Rentenaar Rob J, Heydendael Vera M R, van Diepen Frank N J, de Rie Menno A, ten Berge Ineke J M
Laboratory for Experimental Immunology, Academic Medical Center, Amsterdam, The Netherlands.
J Clin Immunol. 2004 Jul;24(4):361-9. doi: 10.1023/B:JOCI.0000029107.47085.1b.
Cyclosporin A and methotrexate are highly effective drugs in the treatment of psoriasis. It was hypothesized that these therapies might modulate T helper cell cytokine secretion patterns or T cell migration patterns. Flow cytometric determination of interferon-gamma (IFNgamma) and interleukin 4 (IL4) producing T helper cell frequencies, as well as of cutaneous lymphocyte associated antigen (CLA) expressing T cell frequencies was performed in patients suffering from severe psoriasis, before, during, and after a scheduled immunosuppressive regimen with either cyclosporin A or methotrexate. Both cyclosporin A and methotrexate treatment reduced the psoriasis area severity index score after 12 weeks of treatment. Cyclosporin A treatment reduced the frequencies of IL4-producing CD4(pos) T cells, without significantly affecting the T helper 1 to T helper 2 (Th1/Th2) balance but in conjunction with the decreasing number of peripheral blood eosinophil counts. In methotrexate-treated patients, the Th1/Th2 balance was unaffected. Cessation of both therapies resulted in increased numbers of IFNgamma- as well as IL4-producing CD4(pos) T cells as compared to before initiation of oral therapy.

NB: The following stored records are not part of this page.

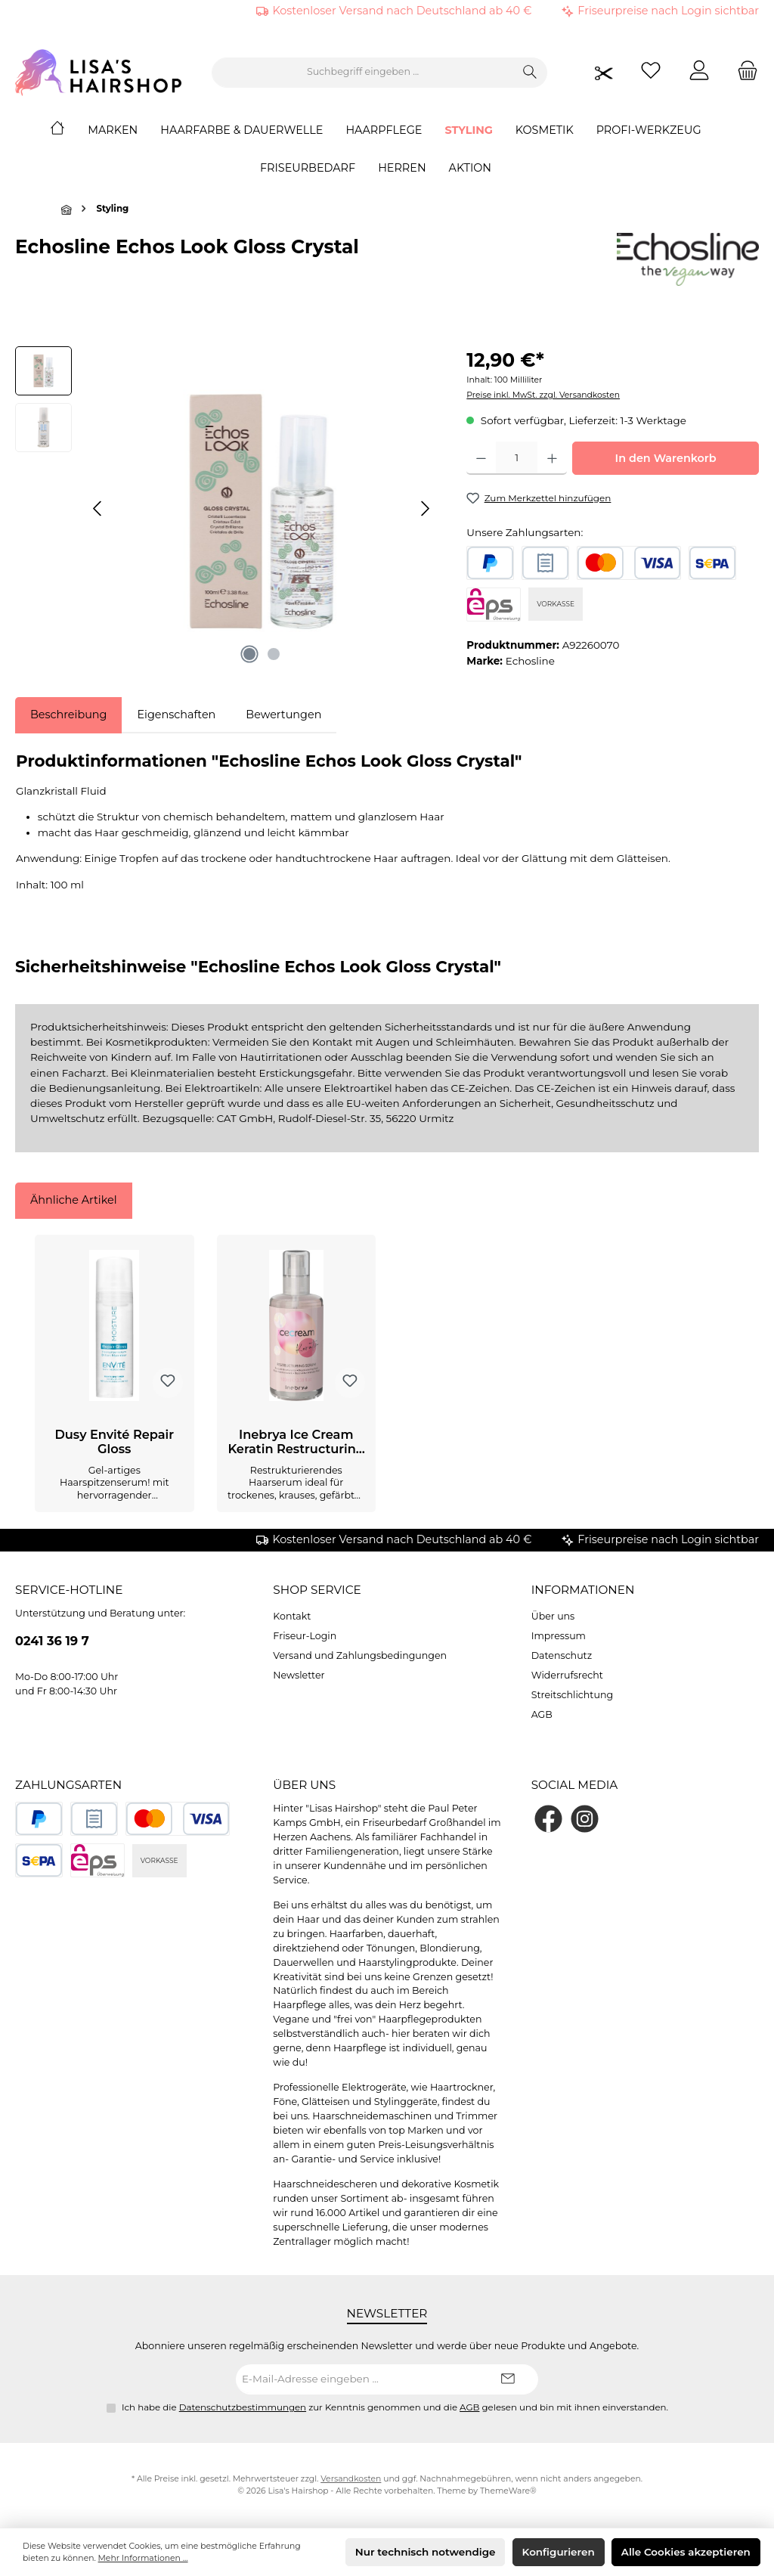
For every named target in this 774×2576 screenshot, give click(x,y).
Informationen (583, 1589)
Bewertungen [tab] (283, 714)
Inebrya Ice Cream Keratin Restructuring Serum (296, 1442)
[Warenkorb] (743, 72)
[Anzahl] (516, 458)
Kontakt (292, 1616)
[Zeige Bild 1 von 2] (249, 654)
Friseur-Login (304, 1635)
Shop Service (317, 1589)
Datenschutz (562, 1655)
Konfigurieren (558, 2552)
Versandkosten (350, 2479)
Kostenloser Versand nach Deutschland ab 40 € (401, 10)
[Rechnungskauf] (545, 563)
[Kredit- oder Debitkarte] (629, 563)
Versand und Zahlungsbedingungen (360, 1655)
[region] (225, 508)
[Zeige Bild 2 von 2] (274, 654)
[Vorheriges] (98, 508)
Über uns (553, 1616)
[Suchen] (530, 72)
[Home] (69, 130)
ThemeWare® (508, 2491)
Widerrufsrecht (567, 1675)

Methotrexate, but not cyclosporin A, treatment reduced the frequencies of circulating skin-homing CLA(pos) T cells. This effect was reversed by 4 weeks after withdrawal of methotrexate therapy. We conclude that (1) neither cyclosporin A nor methotrexate affects the balance between Th1 and Th2 cells; (2) exaggerated cytokine production by T helper cells after cessation of oral cyclosporin A or methotrexate drug treatment may contribute to the reappearance of psoriatic skin lesions; and (3) decrease of circulating skin-homing T cells may be responsible for part of the therapeutic effect of methotrexate in severe psoriasis.
环孢素A和甲氨蝶呤是治疗银屑病的高效药物。据推测,这些疗法可能会调节辅助性T细胞细胞因子分泌模式或T细胞迁移模式。对患有严重银屑病的患者在接受环孢素A或甲氨蝶呤预定免疫抑制方案之前、期间和之后,进行流式细胞术测定产生干扰素-γ(IFNγ)和白细胞介素4(IL4)的辅助性T细胞频率,以及表达皮肤淋巴细胞相关抗原(CLA)的T细胞频率。环孢素A和甲氨蝶呤治疗在治疗12周后均降低了银屑病面积严重程度指数评分。环孢素A治疗降低了产生IL4的CD4阳性T细胞频率,对辅助性T细胞1与辅助性T细胞2(Th1/Th2)平衡无显著影响,但同时外周血嗜酸性粒细胞计数减少。在接受甲氨蝶呤治疗的患者中,Th1/Th2平衡未受影响。与口服治疗开始前相比,两种疗法停止后,产生IFNγ以及IL4的CD4阳性T细胞数量均增加。甲氨蝶呤治疗而非环孢素A治疗降低了循环中归巢至皮肤的CLA阳性T细胞频率。甲氨蝶呤治疗停药4周后,这种效应逆转。我们得出结论:(1)环孢素A和甲氨蝶呤均不影响Th1和Th2细胞之间的平衡;(2)口服环孢素A或甲氨蝶呤药物治疗停止后,辅助性T细胞过度产生细胞因子可能导致银屑病皮肤病变再次出现;(3)循环中归巢至皮肤的T细胞减少可能是甲氨蝶呤治疗严重银屑病部分治疗效果的原因。